Il tuo obiettivo:
Rispondi in base al testo sul romanzo di Dan Chaon:
1. Quali sono i due nuclei che fanno da matrice all'intero libro?
2. Chi è il personaggio portante del romanzo?
3. A chi Jonah rivela alla fine la tela delle sue falsificazioni?

Testo della pagina:
Il romanzo di Dan Chaon è un’opera massiccia, la cui grandezza non è ascrivibile soltanto a termini oggettivi ma piuttosto all’importante e complessa riflessione che questo libro pone a livello meta-narrativo. Due nuclei fanno da matrice all’intero libro: il primo racchiuso nelle infinite possibilità, e quindi alternative, che può prendere una storia; l’altro indaga il senso primo del narrare: l’invenzione.
Il personaggio portante del romanzo che innesca le suddette riflessioni è Jonah, il quale avvia un meccanismo di innesti trapiantando una storia nella storia. Al narratore con focalizzazione esterna si affianca Jonah, un doppio narratore con focalizzazione interna che ci racconta la sua versione dei fatti in modo schizofrenico. La sua voce è un continuo sdoppiamento, alla sua realtà contrappone quella possibile altrui: come sono andate le cose secondo gli occhi degli altri? Il procedere narrativo rimpalla così in un costante e intrecciato gioco di specchi, riflessi per l’appunto, che ribaltano continuamente la narrazione e la sua angolatura.
È da questo dedalo di letture che si genera l’embrione delle infinite possibilità del narrare che corrispondono all’ «immensa casualità dell’esistenza». Dan Chaon sembra interrogarsi su ciò che si può essere e che alla fine non si è: perché scegliere di raccontare proprio quella storia? E come raccontarla?

«Come fai a vivere quando ogni scelta che compi spezza il mondo in migliaia di filamenti, ogni passo sconsiderato si dirama in lunghi affluenti di vite alternative, che vibrano verso l’esterno, sempre più lontani, come lampi che si sprigionano dietro una nuvola».

Jonah lungo tutto il romanzo continua a ridefinire se stesso: diventa una somma di riscritture, correzioni e innesti. Ricercando – forse solo apparentemente – la verità, Jonah si riepiloga soltanto nel mondo dell’immaginazione, in cui inventare diventa l’unico modo per esistere. Se l’evidenza agli occhi degli altri è la nostra garanzia di esistenza, in questo Jonah è un personaggio che assume caratteri paradossali. Pur portando sulla pelle la sua storia, attraverso la vistosa cicatrice che lo rende oggetto di osservazione, i suoi racconti sono sempre ingarbugliati, distorti mai onesti, come se dietro quella cicatrice vi fosse il vuoto, oppure il peso del passato fosse troppo opprimente e Jonah fosse costretto a diventare ogni volta narratore di se stesso, inanellando bugie rigorosamente luttuose. Quando alla fine Jonah rivela a Troy la tela delle sue falsificazioni ammette la sua impossibilità di essere altrimenti: «Non sono la persona che… non sono niente».
In questo modo Dan Chaon trasla in un personaggio il processo di creazione proprio del narratore, dal quale non dobbiamo aspettarci né attendibilità, né onestà e neppure conferme, ma soltanto storie possibili e interrogativi. Spogliato dall’immaginazione e dall’invenzione, all’uomo nudo rimarrà solo l’impossibilità crudele della realtà e del peso del passato.

Materiale mostrato:
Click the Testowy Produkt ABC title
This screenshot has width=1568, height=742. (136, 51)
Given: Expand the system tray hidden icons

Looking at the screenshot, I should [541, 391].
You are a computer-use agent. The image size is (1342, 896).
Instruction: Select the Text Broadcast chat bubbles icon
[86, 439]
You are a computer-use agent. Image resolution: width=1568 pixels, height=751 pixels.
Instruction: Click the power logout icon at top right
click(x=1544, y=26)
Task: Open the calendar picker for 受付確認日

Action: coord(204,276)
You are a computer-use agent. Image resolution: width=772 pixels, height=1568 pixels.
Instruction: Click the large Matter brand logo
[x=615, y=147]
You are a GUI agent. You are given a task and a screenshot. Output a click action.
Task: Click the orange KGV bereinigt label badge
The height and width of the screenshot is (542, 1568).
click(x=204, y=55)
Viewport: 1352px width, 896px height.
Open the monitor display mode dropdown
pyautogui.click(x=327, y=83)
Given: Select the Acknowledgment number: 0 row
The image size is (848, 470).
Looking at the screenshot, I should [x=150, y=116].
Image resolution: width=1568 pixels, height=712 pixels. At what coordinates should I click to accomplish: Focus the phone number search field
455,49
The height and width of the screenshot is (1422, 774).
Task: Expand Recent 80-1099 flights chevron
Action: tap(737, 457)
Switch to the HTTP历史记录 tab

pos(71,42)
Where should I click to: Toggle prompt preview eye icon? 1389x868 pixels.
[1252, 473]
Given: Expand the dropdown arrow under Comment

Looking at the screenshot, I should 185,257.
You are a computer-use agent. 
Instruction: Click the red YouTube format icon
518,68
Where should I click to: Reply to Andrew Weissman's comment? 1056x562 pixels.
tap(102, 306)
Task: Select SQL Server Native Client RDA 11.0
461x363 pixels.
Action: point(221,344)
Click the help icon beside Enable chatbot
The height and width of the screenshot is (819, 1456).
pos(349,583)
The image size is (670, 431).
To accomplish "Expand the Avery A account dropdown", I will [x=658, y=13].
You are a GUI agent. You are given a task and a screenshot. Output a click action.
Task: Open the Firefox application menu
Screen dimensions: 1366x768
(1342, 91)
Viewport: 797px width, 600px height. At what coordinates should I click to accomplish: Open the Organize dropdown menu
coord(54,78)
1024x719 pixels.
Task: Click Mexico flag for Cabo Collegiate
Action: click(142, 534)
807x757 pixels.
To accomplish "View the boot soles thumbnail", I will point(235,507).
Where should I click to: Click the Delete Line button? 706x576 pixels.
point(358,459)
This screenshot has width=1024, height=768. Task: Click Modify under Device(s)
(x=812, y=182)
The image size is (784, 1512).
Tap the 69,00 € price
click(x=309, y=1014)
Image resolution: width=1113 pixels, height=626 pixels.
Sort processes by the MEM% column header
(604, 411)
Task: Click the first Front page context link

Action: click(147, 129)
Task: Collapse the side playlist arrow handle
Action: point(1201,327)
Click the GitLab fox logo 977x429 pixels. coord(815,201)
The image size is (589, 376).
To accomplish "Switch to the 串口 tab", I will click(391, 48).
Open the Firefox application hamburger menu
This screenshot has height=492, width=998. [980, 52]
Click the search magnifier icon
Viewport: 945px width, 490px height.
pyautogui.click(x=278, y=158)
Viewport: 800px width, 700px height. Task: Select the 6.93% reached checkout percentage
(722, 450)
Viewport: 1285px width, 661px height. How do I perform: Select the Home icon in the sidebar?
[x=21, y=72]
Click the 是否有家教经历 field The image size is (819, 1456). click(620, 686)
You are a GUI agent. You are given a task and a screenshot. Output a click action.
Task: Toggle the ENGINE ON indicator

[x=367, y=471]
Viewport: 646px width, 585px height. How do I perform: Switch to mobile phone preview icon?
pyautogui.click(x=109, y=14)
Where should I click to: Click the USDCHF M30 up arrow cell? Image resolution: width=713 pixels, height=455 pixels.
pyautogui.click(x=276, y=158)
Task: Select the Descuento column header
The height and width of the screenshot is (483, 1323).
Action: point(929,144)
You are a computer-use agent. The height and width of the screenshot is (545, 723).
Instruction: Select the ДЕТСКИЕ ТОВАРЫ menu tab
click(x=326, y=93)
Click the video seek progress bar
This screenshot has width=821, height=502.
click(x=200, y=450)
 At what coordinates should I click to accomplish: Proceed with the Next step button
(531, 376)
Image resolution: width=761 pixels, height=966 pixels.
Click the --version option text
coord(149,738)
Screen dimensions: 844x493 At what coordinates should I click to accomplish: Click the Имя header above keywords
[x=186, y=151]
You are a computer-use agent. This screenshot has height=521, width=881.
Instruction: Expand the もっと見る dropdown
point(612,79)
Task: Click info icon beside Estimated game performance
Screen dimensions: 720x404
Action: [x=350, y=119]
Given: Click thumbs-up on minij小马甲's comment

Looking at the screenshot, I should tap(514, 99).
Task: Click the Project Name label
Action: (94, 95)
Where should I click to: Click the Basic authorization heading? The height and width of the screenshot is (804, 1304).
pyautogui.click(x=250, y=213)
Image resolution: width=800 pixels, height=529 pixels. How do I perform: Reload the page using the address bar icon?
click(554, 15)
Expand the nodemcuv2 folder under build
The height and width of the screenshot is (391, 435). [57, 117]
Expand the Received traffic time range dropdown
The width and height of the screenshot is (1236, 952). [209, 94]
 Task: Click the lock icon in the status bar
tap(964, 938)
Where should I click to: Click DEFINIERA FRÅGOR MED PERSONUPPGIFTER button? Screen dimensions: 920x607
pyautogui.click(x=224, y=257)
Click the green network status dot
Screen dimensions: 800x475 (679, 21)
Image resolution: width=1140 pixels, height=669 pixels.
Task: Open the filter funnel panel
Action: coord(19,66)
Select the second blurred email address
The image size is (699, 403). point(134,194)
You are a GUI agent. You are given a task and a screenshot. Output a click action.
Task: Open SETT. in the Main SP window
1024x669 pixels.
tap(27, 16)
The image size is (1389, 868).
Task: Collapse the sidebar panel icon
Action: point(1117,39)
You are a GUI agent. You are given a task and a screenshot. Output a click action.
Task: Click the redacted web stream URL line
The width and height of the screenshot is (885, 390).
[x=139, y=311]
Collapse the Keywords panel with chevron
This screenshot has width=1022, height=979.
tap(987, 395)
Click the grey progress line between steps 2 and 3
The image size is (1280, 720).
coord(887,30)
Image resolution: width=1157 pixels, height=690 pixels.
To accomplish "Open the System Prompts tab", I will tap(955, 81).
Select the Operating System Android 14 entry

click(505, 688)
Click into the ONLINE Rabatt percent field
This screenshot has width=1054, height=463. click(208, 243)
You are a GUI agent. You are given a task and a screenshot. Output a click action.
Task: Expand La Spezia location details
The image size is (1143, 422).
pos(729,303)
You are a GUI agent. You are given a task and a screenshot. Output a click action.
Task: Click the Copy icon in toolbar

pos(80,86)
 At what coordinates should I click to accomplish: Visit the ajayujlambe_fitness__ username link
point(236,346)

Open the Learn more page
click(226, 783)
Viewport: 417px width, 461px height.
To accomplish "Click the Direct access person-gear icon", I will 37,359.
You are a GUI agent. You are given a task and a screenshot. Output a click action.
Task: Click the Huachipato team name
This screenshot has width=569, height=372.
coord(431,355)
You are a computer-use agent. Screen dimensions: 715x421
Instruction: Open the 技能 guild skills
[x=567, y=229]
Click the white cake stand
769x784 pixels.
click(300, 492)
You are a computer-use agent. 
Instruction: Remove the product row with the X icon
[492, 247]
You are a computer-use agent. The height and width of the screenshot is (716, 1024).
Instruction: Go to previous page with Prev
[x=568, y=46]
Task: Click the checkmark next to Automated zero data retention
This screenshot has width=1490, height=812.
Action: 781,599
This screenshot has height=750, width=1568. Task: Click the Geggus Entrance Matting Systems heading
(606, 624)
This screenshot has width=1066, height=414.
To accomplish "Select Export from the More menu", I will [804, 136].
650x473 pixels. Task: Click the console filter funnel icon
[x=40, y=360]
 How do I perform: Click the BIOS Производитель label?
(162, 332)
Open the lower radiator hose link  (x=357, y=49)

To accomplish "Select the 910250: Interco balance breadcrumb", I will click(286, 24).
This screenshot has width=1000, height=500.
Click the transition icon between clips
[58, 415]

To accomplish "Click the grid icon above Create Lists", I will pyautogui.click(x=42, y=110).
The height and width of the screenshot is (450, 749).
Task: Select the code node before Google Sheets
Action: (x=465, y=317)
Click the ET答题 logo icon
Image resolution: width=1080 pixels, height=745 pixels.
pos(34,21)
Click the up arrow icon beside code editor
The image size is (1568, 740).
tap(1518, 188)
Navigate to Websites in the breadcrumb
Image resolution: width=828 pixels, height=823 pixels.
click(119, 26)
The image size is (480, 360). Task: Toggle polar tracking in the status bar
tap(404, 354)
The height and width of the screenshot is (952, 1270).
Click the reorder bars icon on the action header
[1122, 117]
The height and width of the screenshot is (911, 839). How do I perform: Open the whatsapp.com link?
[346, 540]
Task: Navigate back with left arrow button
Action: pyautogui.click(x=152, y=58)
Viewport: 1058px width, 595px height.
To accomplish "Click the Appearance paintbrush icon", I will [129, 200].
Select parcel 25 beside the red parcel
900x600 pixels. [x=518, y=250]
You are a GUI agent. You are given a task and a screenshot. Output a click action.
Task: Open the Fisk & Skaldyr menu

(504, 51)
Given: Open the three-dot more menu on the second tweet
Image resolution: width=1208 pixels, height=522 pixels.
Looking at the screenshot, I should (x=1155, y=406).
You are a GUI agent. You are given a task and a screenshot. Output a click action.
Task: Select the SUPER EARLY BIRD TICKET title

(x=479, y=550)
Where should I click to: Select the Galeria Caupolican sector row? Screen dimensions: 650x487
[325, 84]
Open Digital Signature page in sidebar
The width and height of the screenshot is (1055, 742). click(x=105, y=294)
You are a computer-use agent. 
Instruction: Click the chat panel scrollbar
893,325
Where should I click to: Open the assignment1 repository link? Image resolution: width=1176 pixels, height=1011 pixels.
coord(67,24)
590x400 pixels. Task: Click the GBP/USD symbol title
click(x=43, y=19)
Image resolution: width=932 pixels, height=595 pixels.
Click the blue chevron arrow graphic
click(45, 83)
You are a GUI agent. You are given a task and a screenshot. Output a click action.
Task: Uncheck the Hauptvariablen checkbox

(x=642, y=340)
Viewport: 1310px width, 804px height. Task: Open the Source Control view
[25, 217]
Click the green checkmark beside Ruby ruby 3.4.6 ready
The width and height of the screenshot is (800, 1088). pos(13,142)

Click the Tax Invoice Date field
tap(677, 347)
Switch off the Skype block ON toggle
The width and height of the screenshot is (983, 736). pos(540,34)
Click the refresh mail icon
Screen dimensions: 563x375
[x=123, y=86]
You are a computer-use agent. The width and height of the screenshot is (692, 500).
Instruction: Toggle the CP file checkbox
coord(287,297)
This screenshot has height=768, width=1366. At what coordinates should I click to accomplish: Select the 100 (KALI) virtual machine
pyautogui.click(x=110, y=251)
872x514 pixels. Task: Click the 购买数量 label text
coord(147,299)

Spazio risposta:
1. Le infinite possibilità, e quindi alternative, che può prendere una storia; il senso primo del narrare, cioè l'invenzione.
2. Jonah.
3. A Troy.